Foto: APA/EXPA PICTURES/EXPA/ JOHANN GRODER

Standard: Ein Vogerl hat mir geflüstert, dass es ein Wort gibt, das Sie nicht mehr hören können.

Schröcksnadel: Und welches Wort soll das sein?

Das Wort "Krise".

Schröcksnadel: Krise - wenn ich das schon höre! Es ist ja keine Krise da. Die Abfahrer sind gut, die Super-G-Fahrer sind gut. Die Damen können überall etwas gewinnen. Zugegeben, in einem bestimmten Bereich, bei den Technikern, haben wir ein Problem. Aber deshalb hat der Skiverband noch keine Krise.

Woher rührt das Problem?

Schröcksnadel: Wir haben einiges versäumt. Ein paar Jahrgänge sind ausgefallen. Im Slalom und im Riesenslalom haben wir hintennach keine Leute. In ein, zwei Jahren sieht das wieder anders aus. Wir sind ja mit Abstand die Besten, jammern auf hohem Niveau. Aber wir haben das Kämpfen verlernt, das ist das größere Problem.

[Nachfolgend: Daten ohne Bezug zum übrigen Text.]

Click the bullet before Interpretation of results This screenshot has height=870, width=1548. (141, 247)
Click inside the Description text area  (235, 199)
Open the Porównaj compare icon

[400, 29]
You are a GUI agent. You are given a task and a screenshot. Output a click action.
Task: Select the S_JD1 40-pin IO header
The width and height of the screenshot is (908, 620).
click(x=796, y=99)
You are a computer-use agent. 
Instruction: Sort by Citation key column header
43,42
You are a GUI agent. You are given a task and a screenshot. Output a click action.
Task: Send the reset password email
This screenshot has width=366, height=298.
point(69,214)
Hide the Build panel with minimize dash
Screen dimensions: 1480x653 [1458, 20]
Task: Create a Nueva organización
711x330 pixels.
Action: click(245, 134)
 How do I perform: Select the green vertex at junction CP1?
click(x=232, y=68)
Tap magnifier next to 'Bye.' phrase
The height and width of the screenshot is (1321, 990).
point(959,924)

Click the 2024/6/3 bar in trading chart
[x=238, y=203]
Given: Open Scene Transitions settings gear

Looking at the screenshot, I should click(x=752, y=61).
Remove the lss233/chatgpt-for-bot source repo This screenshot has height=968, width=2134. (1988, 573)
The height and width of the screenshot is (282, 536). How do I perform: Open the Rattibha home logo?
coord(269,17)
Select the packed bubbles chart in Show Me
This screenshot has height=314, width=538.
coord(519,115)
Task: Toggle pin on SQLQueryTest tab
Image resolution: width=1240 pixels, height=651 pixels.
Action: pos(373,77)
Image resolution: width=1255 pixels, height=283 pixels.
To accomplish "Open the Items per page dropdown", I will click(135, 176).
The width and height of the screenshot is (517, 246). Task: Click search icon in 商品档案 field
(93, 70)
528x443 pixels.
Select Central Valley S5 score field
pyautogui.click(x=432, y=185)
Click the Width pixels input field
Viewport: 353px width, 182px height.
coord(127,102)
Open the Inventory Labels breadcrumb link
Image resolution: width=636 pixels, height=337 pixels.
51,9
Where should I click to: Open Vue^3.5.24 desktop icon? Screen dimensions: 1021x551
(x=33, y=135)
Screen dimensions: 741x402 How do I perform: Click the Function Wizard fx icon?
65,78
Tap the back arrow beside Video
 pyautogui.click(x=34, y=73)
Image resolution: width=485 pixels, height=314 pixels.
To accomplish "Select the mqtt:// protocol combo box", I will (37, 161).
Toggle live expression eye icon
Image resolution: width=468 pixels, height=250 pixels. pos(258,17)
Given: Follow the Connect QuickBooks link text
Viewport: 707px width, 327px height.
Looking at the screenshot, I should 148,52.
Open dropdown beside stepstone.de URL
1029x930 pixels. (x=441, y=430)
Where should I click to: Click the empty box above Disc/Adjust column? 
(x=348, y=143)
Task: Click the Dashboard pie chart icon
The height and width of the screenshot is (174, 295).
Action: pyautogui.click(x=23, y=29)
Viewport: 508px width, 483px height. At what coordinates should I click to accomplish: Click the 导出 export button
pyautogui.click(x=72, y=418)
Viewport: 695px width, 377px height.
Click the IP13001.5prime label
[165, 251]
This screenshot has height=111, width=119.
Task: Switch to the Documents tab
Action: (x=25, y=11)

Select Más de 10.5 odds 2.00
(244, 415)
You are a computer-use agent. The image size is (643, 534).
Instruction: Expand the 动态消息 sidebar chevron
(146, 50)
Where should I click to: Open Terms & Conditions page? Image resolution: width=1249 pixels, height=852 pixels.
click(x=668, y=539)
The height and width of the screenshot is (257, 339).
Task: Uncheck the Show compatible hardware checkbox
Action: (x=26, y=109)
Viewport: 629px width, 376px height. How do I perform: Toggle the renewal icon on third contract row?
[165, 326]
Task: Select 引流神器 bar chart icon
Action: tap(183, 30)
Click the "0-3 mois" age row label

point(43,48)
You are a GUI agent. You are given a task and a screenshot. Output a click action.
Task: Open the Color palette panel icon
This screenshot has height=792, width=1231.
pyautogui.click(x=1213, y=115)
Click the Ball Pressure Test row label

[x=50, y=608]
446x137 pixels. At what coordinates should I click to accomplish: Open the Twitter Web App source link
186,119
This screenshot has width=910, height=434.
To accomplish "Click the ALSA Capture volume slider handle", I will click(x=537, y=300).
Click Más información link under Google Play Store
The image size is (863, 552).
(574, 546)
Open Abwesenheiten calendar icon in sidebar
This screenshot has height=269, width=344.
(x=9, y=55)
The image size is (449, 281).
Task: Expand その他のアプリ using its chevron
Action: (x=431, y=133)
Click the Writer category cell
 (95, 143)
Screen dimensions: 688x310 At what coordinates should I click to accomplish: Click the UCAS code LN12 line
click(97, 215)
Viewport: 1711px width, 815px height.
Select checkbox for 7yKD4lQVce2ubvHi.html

Wer genau hat warum genau das Kämpfen verlernt?

Schröcksnadel: Wir sind auf Partner und Sponsoren angewiesen, die 95 Prozent unseres Budgets bestreiten. Wir müssen also Erfolg haben, sonst kriegen wir kein Geld. Jetzt waren wir jahrelang sehr erfolgreich. Aber wenn das Geld da ist, kämpft man nicht mehr so wie am Anfang.

Ist das eine Kritik an arrivierten Läufern?

Schröcksnadel: Der Benni, der kämpft schon, und der Matt kämpft auch. Ich meine eher das Umfeld. Man muss versuchen, wirklich jedes Talent an die Spitze zu bringen. Der Choroschilow ist jahrelang hinterhergefahren, jetzt gewinnt er. Das ist ein Kämpfer. Wir dürfen das Kämpfen nicht vergessen. Wer Erfolg haben will, muss mehr tun als nur seinen Job. Den Kampfgeist verliert man oft, wenn es einem zu gut geht.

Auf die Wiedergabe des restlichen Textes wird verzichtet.